SOURCE MATERIAL Block Start
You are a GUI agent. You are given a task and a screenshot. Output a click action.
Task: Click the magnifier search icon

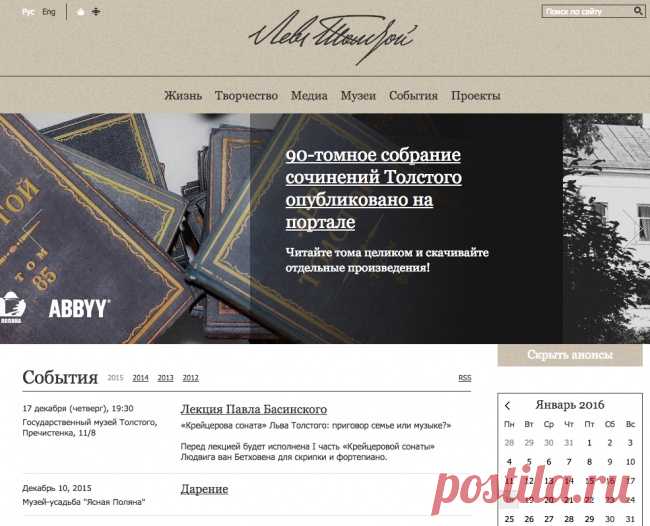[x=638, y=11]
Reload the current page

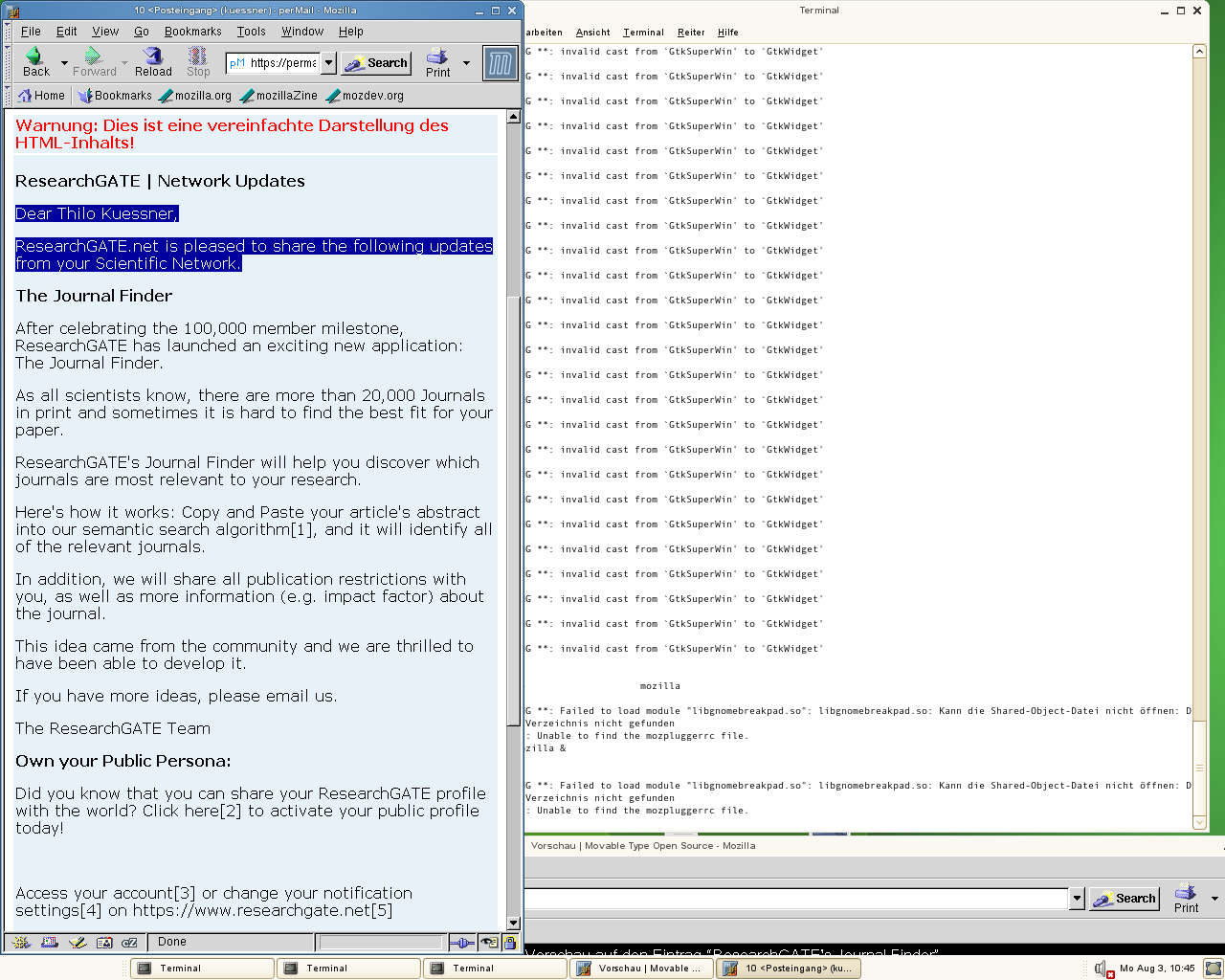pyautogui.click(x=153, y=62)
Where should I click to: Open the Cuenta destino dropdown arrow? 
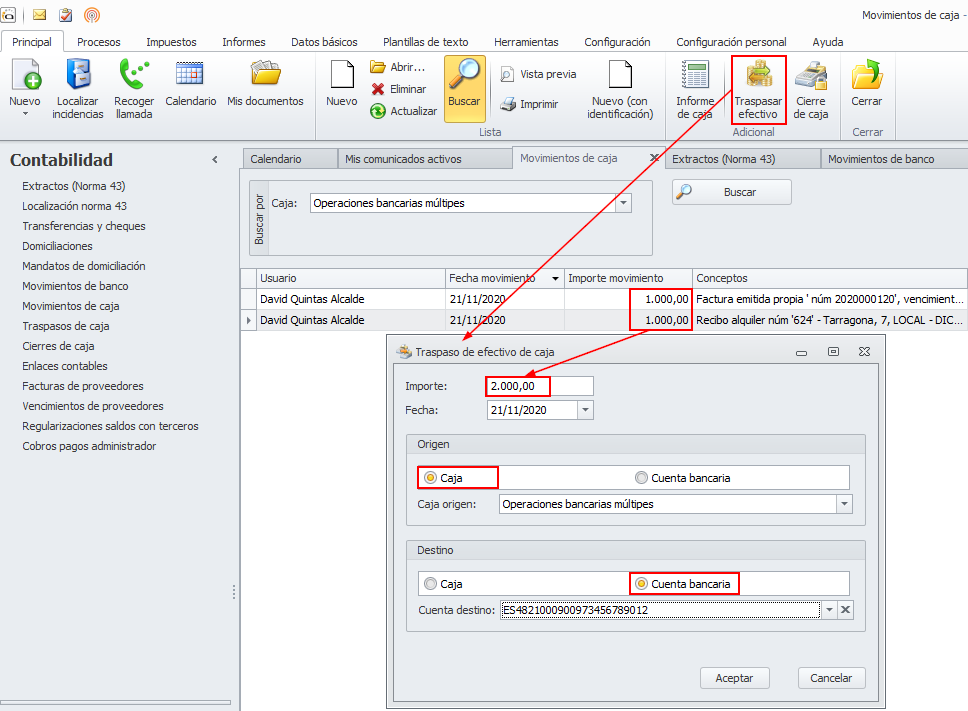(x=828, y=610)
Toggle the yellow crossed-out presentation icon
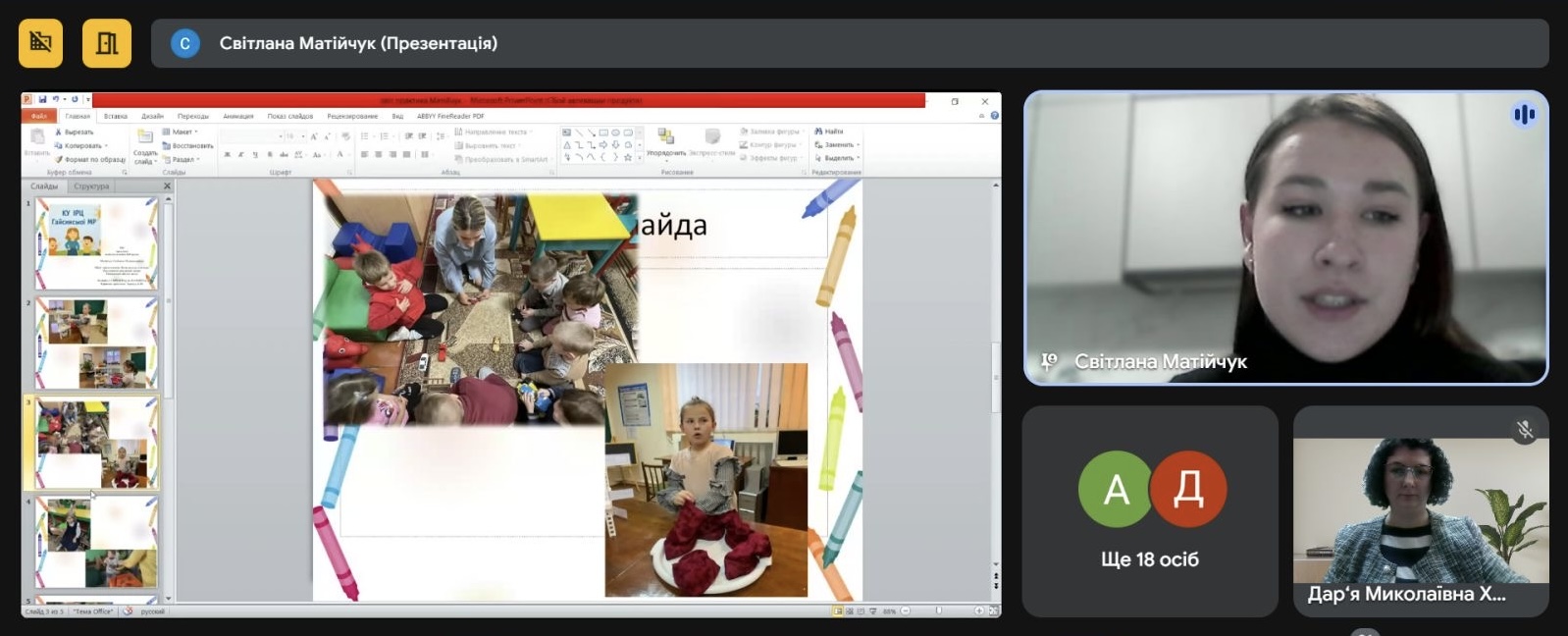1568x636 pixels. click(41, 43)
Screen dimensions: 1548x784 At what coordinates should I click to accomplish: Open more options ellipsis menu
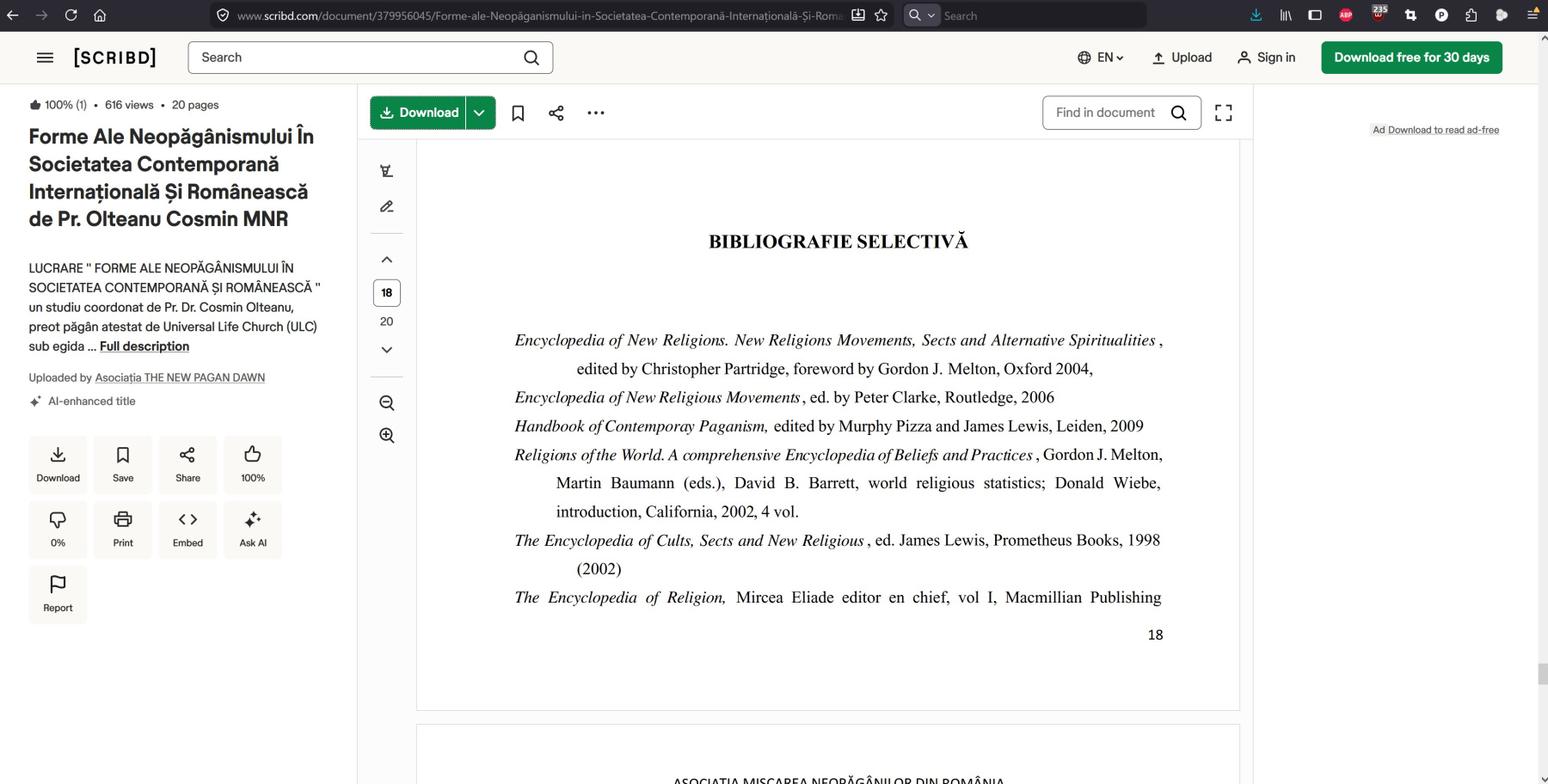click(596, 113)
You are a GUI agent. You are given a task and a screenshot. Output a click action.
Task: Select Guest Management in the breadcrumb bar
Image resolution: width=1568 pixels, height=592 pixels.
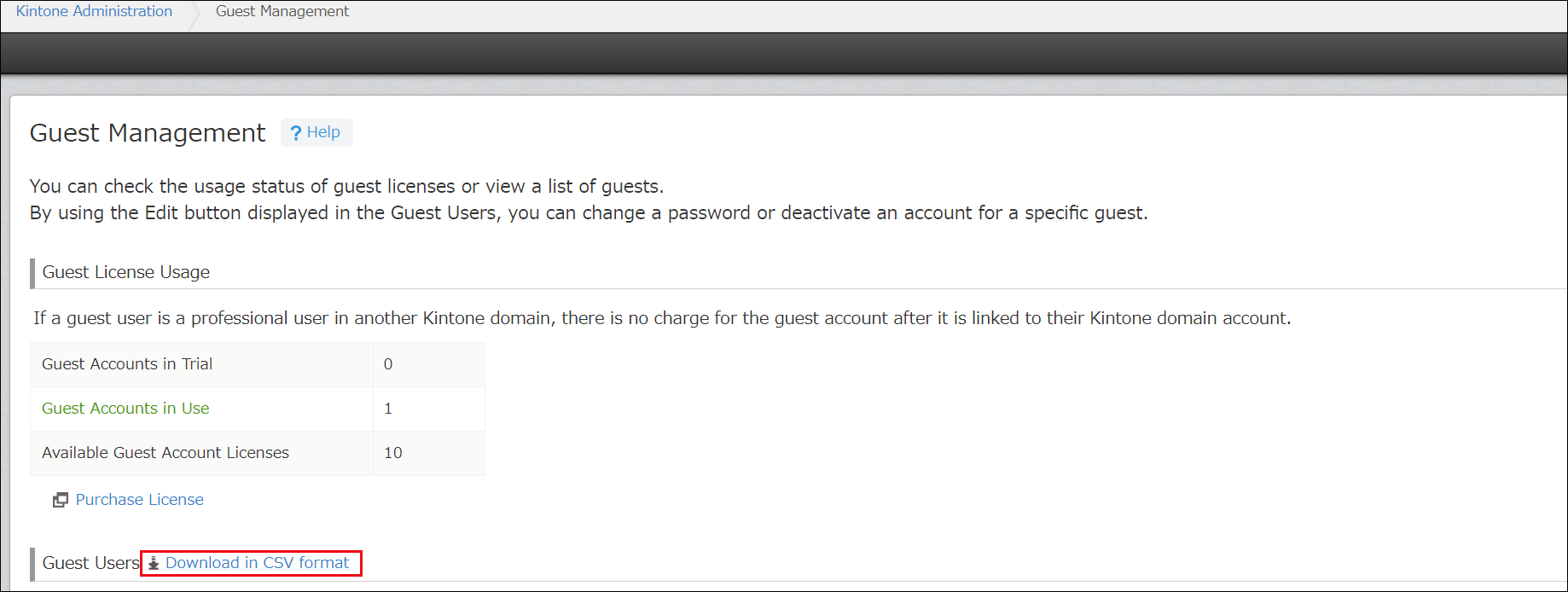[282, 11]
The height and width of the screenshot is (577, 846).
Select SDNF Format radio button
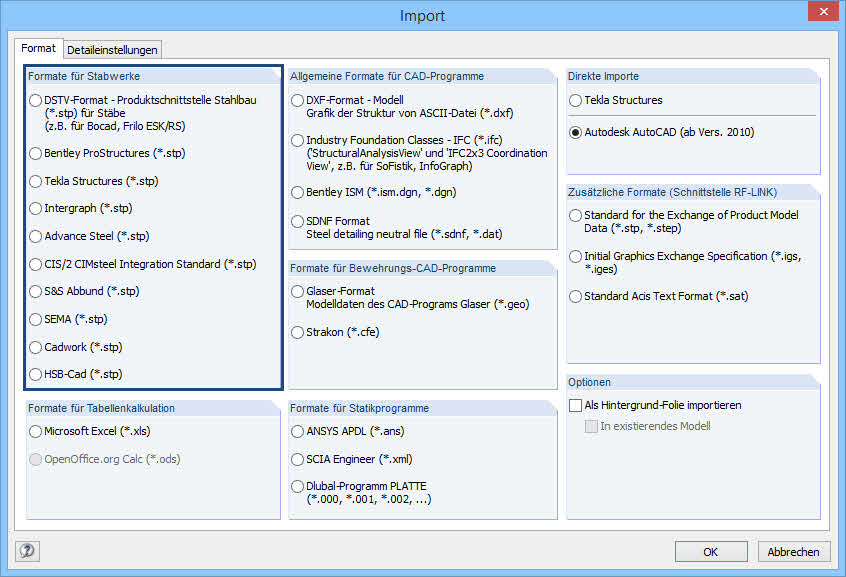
SOURCE MATERIAL Block End
From the first line to the last, set down the records exactly, leaving out images.

You are a GUI agent. You are given a task and a screenshot. Output a click action.
Task: Click the magnifier search icon

[x=638, y=11]
Reload the current page

pyautogui.click(x=153, y=62)
Where should I click to: Open the Cuenta destino dropdown arrow? 
(x=828, y=610)
Toggle the yellow crossed-out presentation icon
1568x636 pixels. click(41, 43)
Screen dimensions: 1548x784 At what coordinates should I click to accomplish: Open more options ellipsis menu
click(596, 113)
You are a GUI agent. You are given a task and a screenshot. Output a click action.
Task: Select Guest Management in the breadcrumb bar
Image resolution: width=1568 pixels, height=592 pixels.
[282, 11]
The height and width of the screenshot is (577, 846).
Select SDNF Format radio button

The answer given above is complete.